- YOUR ASSIGNMENT
Each record should be copied exactly, and none of them omitted.

BEGIN EXTRACTED ENTRIES

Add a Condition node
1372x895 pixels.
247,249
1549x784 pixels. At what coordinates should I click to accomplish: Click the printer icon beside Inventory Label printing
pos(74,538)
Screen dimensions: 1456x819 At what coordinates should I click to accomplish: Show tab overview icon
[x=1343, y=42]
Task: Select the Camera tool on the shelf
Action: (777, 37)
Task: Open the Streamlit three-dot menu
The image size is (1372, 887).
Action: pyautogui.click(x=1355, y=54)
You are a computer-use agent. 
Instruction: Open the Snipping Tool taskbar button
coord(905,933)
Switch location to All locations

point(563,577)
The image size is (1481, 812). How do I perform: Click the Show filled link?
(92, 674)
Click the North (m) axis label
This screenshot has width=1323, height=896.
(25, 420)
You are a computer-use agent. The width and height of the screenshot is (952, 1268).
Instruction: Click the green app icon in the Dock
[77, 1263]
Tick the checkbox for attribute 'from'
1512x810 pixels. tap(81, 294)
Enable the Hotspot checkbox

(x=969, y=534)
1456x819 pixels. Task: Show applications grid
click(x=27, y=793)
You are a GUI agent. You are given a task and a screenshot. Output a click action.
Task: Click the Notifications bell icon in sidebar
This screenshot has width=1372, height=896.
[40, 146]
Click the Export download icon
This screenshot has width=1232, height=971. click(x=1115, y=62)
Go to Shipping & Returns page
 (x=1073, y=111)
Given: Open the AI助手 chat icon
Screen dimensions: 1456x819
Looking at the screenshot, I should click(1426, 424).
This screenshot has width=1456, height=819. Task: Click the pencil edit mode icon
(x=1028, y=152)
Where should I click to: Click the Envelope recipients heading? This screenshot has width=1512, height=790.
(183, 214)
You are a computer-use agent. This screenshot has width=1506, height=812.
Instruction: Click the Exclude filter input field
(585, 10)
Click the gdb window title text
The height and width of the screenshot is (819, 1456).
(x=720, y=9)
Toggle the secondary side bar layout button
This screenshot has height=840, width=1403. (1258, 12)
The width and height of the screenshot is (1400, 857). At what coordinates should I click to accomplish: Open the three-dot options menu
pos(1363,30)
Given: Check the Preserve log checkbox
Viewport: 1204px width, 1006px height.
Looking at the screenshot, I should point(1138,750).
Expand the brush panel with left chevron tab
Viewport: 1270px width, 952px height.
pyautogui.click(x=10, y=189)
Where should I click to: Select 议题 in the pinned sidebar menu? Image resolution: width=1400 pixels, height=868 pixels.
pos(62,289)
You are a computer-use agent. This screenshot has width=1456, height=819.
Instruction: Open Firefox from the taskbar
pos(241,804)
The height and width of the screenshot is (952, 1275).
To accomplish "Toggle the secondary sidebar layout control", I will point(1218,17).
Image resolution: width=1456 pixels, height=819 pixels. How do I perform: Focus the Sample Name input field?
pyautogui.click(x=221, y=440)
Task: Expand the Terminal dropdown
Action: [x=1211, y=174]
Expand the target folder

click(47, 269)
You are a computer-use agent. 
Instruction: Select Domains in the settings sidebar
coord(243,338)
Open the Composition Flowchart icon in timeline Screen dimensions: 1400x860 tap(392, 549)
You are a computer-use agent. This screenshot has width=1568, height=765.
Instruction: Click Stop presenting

END EXTRACTED ENTRIES

- ANSWER BELOW
Add a Condition node
1372x895 pixels.
247,249
1549x784 pixels. At what coordinates should I click to accomplish: Click the printer icon beside Inventory Label printing
pos(74,538)
Screen dimensions: 1456x819 At what coordinates should I click to accomplish: Show tab overview icon
[x=1343, y=42]
Task: Select the Camera tool on the shelf
Action: (777, 37)
Task: Open the Streamlit three-dot menu
The image size is (1372, 887).
Action: pyautogui.click(x=1355, y=54)
You are a computer-use agent. 
Instruction: Open the Snipping Tool taskbar button
coord(905,933)
Switch location to All locations

point(563,577)
The image size is (1481, 812). How do I perform: Click the Show filled link?
(92, 674)
Click the North (m) axis label
This screenshot has width=1323, height=896.
(25, 420)
You are a computer-use agent. The width and height of the screenshot is (952, 1268).
Instruction: Click the green app icon in the Dock
[77, 1263]
Tick the checkbox for attribute 'from'
1512x810 pixels. tap(81, 294)
Enable the Hotspot checkbox

(x=969, y=534)
1456x819 pixels. Task: Show applications grid
click(x=27, y=793)
You are a GUI agent. You are given a task and a screenshot. Output a click action.
Task: Click the Notifications bell icon in sidebar
This screenshot has width=1372, height=896.
[40, 146]
Click the Export download icon
This screenshot has width=1232, height=971. click(x=1115, y=62)
Go to Shipping & Returns page
 (x=1073, y=111)
Given: Open the AI助手 chat icon
Screen dimensions: 1456x819
Looking at the screenshot, I should click(1426, 424).
This screenshot has width=1456, height=819. Task: Click the pencil edit mode icon
(x=1028, y=152)
Where should I click to: Click the Envelope recipients heading? This screenshot has width=1512, height=790.
(183, 214)
You are a computer-use agent. This screenshot has width=1506, height=812.
Instruction: Click the Exclude filter input field
(585, 10)
Click the gdb window title text
The height and width of the screenshot is (819, 1456).
(x=720, y=9)
Toggle the secondary side bar layout button
This screenshot has height=840, width=1403. (1258, 12)
The width and height of the screenshot is (1400, 857). At what coordinates should I click to accomplish: Open the three-dot options menu
pos(1363,30)
Given: Check the Preserve log checkbox
Viewport: 1204px width, 1006px height.
Looking at the screenshot, I should point(1138,750).
Expand the brush panel with left chevron tab
Viewport: 1270px width, 952px height.
pyautogui.click(x=10, y=189)
Where should I click to: Select 议题 in the pinned sidebar menu? Image resolution: width=1400 pixels, height=868 pixels.
pos(62,289)
You are a computer-use agent. This screenshot has width=1456, height=819.
Instruction: Open Firefox from the taskbar
pos(241,804)
The height and width of the screenshot is (952, 1275).
To accomplish "Toggle the secondary sidebar layout control", I will point(1218,17).
Image resolution: width=1456 pixels, height=819 pixels. How do I perform: Focus the Sample Name input field?
pyautogui.click(x=221, y=440)
Task: Expand the Terminal dropdown
Action: [x=1211, y=174]
Expand the target folder

click(47, 269)
You are a computer-use agent. 
Instruction: Select Domains in the settings sidebar
coord(243,338)
Open the Composition Flowchart icon in timeline Screen dimensions: 1400x860 tap(392, 549)
You are a computer-use agent. This screenshot has width=1568, height=765.
Instruction: Click Stop presenting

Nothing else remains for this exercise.